Your goal: Rewrite the records below so that every "How do I perform" becomes "How can I carry out", keeping everything else the same.

[Records]
>>>>>

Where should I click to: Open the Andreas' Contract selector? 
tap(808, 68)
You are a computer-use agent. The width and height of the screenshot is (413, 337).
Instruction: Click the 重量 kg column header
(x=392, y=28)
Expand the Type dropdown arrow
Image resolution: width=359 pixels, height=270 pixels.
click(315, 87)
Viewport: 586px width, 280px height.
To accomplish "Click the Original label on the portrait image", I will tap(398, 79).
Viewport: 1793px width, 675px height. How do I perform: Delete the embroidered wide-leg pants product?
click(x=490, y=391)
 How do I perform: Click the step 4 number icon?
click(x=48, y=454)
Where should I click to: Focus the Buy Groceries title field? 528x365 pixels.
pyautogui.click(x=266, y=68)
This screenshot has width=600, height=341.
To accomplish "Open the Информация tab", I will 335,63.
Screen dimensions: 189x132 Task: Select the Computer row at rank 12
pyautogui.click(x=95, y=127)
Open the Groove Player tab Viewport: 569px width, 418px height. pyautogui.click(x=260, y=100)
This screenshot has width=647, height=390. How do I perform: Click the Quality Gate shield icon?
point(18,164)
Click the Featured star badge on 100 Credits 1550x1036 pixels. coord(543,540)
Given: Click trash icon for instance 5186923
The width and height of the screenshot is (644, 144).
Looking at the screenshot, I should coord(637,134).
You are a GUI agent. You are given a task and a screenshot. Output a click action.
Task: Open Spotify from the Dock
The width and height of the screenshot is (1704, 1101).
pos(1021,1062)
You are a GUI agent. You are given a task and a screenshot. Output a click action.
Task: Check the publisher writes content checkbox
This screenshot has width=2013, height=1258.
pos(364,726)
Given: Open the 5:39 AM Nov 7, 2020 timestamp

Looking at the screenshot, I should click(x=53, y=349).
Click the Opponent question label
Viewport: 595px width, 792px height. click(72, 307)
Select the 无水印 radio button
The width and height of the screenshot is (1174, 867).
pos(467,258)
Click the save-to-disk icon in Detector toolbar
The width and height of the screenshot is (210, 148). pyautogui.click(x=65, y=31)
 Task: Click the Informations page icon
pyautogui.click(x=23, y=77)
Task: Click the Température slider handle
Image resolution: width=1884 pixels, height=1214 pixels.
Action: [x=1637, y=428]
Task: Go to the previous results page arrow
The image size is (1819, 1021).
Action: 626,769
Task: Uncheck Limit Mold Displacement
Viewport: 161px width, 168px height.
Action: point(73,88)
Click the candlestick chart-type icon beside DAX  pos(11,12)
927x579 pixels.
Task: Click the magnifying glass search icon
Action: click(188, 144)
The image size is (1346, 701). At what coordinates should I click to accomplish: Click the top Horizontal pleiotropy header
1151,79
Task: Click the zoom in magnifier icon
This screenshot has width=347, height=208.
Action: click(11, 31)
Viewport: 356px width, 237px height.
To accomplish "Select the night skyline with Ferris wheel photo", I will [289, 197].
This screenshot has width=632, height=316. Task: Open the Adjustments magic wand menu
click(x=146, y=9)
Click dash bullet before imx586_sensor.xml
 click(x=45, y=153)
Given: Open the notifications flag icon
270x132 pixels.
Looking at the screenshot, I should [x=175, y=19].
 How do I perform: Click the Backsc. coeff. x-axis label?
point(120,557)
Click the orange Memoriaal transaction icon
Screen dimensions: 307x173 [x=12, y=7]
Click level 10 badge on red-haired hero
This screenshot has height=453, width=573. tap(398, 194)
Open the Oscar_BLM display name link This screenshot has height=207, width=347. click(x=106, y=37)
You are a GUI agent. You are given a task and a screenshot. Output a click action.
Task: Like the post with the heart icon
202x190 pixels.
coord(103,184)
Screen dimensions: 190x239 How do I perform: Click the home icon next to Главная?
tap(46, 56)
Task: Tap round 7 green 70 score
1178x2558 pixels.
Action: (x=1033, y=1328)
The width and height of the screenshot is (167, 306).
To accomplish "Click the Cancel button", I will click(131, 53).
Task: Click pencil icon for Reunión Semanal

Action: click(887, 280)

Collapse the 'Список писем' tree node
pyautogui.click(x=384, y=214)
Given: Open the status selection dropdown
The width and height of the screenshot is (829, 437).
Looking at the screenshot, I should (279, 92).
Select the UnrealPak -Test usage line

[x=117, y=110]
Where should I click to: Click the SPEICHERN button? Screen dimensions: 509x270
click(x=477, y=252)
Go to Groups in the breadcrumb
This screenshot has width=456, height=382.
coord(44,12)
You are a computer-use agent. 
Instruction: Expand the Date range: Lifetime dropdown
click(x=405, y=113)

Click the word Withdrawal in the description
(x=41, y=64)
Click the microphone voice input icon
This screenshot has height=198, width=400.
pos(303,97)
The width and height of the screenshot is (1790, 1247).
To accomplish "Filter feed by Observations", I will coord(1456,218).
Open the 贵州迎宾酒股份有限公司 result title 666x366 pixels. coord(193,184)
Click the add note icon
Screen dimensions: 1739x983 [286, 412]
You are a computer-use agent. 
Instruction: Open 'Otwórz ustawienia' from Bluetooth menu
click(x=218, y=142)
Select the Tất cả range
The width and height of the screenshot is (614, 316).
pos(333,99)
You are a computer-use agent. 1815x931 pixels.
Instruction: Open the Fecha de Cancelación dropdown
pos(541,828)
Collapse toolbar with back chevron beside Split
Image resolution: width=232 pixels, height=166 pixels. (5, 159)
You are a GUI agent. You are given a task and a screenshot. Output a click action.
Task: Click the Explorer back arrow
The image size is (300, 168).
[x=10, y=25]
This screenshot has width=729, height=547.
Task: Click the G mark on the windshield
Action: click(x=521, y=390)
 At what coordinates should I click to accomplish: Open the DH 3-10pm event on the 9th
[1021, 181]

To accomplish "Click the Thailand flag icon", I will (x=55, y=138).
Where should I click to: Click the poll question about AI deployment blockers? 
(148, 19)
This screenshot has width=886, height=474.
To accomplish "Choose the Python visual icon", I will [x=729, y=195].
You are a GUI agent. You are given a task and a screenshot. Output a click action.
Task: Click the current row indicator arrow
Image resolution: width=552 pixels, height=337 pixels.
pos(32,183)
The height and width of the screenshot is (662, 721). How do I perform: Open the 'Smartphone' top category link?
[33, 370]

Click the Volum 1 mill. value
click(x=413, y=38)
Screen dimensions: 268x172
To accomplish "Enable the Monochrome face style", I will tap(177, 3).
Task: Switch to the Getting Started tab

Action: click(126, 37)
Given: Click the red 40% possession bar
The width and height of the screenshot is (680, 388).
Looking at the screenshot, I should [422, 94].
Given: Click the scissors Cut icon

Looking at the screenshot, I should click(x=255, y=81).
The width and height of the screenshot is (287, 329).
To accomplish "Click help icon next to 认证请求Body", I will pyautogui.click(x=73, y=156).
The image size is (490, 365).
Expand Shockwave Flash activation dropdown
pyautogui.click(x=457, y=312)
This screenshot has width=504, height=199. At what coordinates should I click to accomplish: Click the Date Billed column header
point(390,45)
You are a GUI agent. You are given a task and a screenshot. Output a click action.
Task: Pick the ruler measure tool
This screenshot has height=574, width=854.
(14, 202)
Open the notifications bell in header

<<<<<

Correct output:
Where should I click to: Open the Andreas' Contract selector? 
tap(808, 68)
You are a computer-use agent. The width and height of the screenshot is (413, 337).
Instruction: Click the 重量 kg column header
(x=392, y=28)
Expand the Type dropdown arrow
Image resolution: width=359 pixels, height=270 pixels.
click(315, 87)
Viewport: 586px width, 280px height.
To accomplish "Click the Original label on the portrait image", I will tap(398, 79).
Viewport: 1793px width, 675px height. How can I carry out: Delete the embroidered wide-leg pants product?
click(x=490, y=391)
 How can I carry out: Click the step 4 number icon?
click(x=48, y=454)
Where should I click to: Focus the Buy Groceries title field? 528x365 pixels.
pyautogui.click(x=266, y=68)
This screenshot has width=600, height=341.
To accomplish "Open the Информация tab", I will 335,63.
Screen dimensions: 189x132 Task: Select the Computer row at rank 12
pyautogui.click(x=95, y=127)
Open the Groove Player tab Viewport: 569px width, 418px height. pyautogui.click(x=260, y=100)
This screenshot has width=647, height=390. How can I carry out: Click the Quality Gate shield icon?
point(18,164)
Click the Featured star badge on 100 Credits 1550x1036 pixels. coord(543,540)
Given: Click trash icon for instance 5186923
The width and height of the screenshot is (644, 144).
Looking at the screenshot, I should coord(637,134).
You are a GUI agent. You are given a task and a screenshot. Output a click action.
Task: Open Spotify from the Dock
The width and height of the screenshot is (1704, 1101).
pos(1021,1062)
You are a GUI agent. You are given a task and a screenshot. Output a click action.
Task: Check the publisher writes content checkbox
This screenshot has width=2013, height=1258.
pos(364,726)
Given: Open the 5:39 AM Nov 7, 2020 timestamp

Looking at the screenshot, I should click(x=53, y=349).
Click the Opponent question label
Viewport: 595px width, 792px height. click(72, 307)
Select the 无水印 radio button
The width and height of the screenshot is (1174, 867).
pos(467,258)
Click the save-to-disk icon in Detector toolbar
The width and height of the screenshot is (210, 148). pyautogui.click(x=65, y=31)
 Task: Click the Informations page icon
pyautogui.click(x=23, y=77)
Task: Click the Température slider handle
Image resolution: width=1884 pixels, height=1214 pixels.
Action: [x=1637, y=428]
Task: Go to the previous results page arrow
The image size is (1819, 1021).
Action: 626,769
Task: Uncheck Limit Mold Displacement
Viewport: 161px width, 168px height.
Action: point(73,88)
Click the candlestick chart-type icon beside DAX  pos(11,12)
927x579 pixels.
Task: Click the magnifying glass search icon
Action: click(188, 144)
The image size is (1346, 701). At what coordinates should I click to accomplish: Click the top Horizontal pleiotropy header
1151,79
Task: Click the zoom in magnifier icon
This screenshot has width=347, height=208.
Action: click(11, 31)
Viewport: 356px width, 237px height.
To accomplish "Select the night skyline with Ferris wheel photo", I will [289, 197].
This screenshot has width=632, height=316. Task: Open the Adjustments magic wand menu
click(x=146, y=9)
Click dash bullet before imx586_sensor.xml
 click(x=45, y=153)
Given: Open the notifications flag icon
270x132 pixels.
Looking at the screenshot, I should [x=175, y=19].
 How can I carry out: Click the Backsc. coeff. x-axis label?
point(120,557)
Click the orange Memoriaal transaction icon
Screen dimensions: 307x173 [x=12, y=7]
Click level 10 badge on red-haired hero
This screenshot has height=453, width=573. tap(398, 194)
Open the Oscar_BLM display name link This screenshot has height=207, width=347. click(x=106, y=37)
You are a GUI agent. You are given a task and a screenshot. Output a click action.
Task: Like the post with the heart icon
202x190 pixels.
coord(103,184)
Screen dimensions: 190x239 How can I carry out: Click the home icon next to Главная?
tap(46, 56)
Task: Tap round 7 green 70 score
1178x2558 pixels.
Action: (x=1033, y=1328)
The width and height of the screenshot is (167, 306).
To accomplish "Click the Cancel button", I will click(131, 53).
Task: Click pencil icon for Reunión Semanal

Action: click(887, 280)

Collapse the 'Список писем' tree node
pyautogui.click(x=384, y=214)
Given: Open the status selection dropdown
The width and height of the screenshot is (829, 437).
Looking at the screenshot, I should (279, 92).
Select the UnrealPak -Test usage line

[x=117, y=110]
Where should I click to: Click the SPEICHERN button? Screen dimensions: 509x270
click(x=477, y=252)
Go to Groups in the breadcrumb
This screenshot has width=456, height=382.
coord(44,12)
You are a computer-use agent. 
Instruction: Expand the Date range: Lifetime dropdown
click(x=405, y=113)

Click the word Withdrawal in the description
(x=41, y=64)
Click the microphone voice input icon
This screenshot has height=198, width=400.
pos(303,97)
The width and height of the screenshot is (1790, 1247).
To accomplish "Filter feed by Observations", I will coord(1456,218).
Open the 贵州迎宾酒股份有限公司 result title 666x366 pixels. coord(193,184)
Click the add note icon
Screen dimensions: 1739x983 [286, 412]
You are a computer-use agent. 
Instruction: Open 'Otwórz ustawienia' from Bluetooth menu
click(x=218, y=142)
Select the Tất cả range
The width and height of the screenshot is (614, 316).
pos(333,99)
You are a computer-use agent. 1815x931 pixels.
Instruction: Open the Fecha de Cancelación dropdown
pos(541,828)
Collapse toolbar with back chevron beside Split
Image resolution: width=232 pixels, height=166 pixels. (5, 159)
You are a GUI agent. You are given a task and a screenshot. Output a click action.
Task: Click the Explorer back arrow
The image size is (300, 168).
[x=10, y=25]
This screenshot has width=729, height=547.
Task: Click the G mark on the windshield
Action: click(x=521, y=390)
 At what coordinates should I click to accomplish: Open the DH 3-10pm event on the 9th
[1021, 181]

To accomplish "Click the Thailand flag icon", I will (x=55, y=138).
Where should I click to: Click the poll question about AI deployment blockers? 
(148, 19)
This screenshot has width=886, height=474.
To accomplish "Choose the Python visual icon", I will [x=729, y=195].
You are a GUI agent. You are given a task and a screenshot. Output a click action.
Task: Click the current row indicator arrow
Image resolution: width=552 pixels, height=337 pixels.
pos(32,183)
The height and width of the screenshot is (662, 721). How can I carry out: Open the 'Smartphone' top category link?
[33, 370]

Click the Volum 1 mill. value
click(x=413, y=38)
Screen dimensions: 268x172
To accomplish "Enable the Monochrome face style", I will tap(177, 3).
Task: Switch to the Getting Started tab

Action: click(126, 37)
Given: Click the red 40% possession bar
The width and height of the screenshot is (680, 388).
Looking at the screenshot, I should [422, 94].
Given: Click the scissors Cut icon

Looking at the screenshot, I should click(x=255, y=81).
The width and height of the screenshot is (287, 329).
To accomplish "Click help icon next to 认证请求Body", I will pyautogui.click(x=73, y=156).
The image size is (490, 365).
Expand Shockwave Flash activation dropdown
pyautogui.click(x=457, y=312)
This screenshot has width=504, height=199. At what coordinates should I click to accomplish: Click the Date Billed column header
point(390,45)
You are a GUI agent. You are given a task and a screenshot. Output a click action.
Task: Pick the ruler measure tool
This screenshot has height=574, width=854.
(14, 202)
Open the notifications bell in header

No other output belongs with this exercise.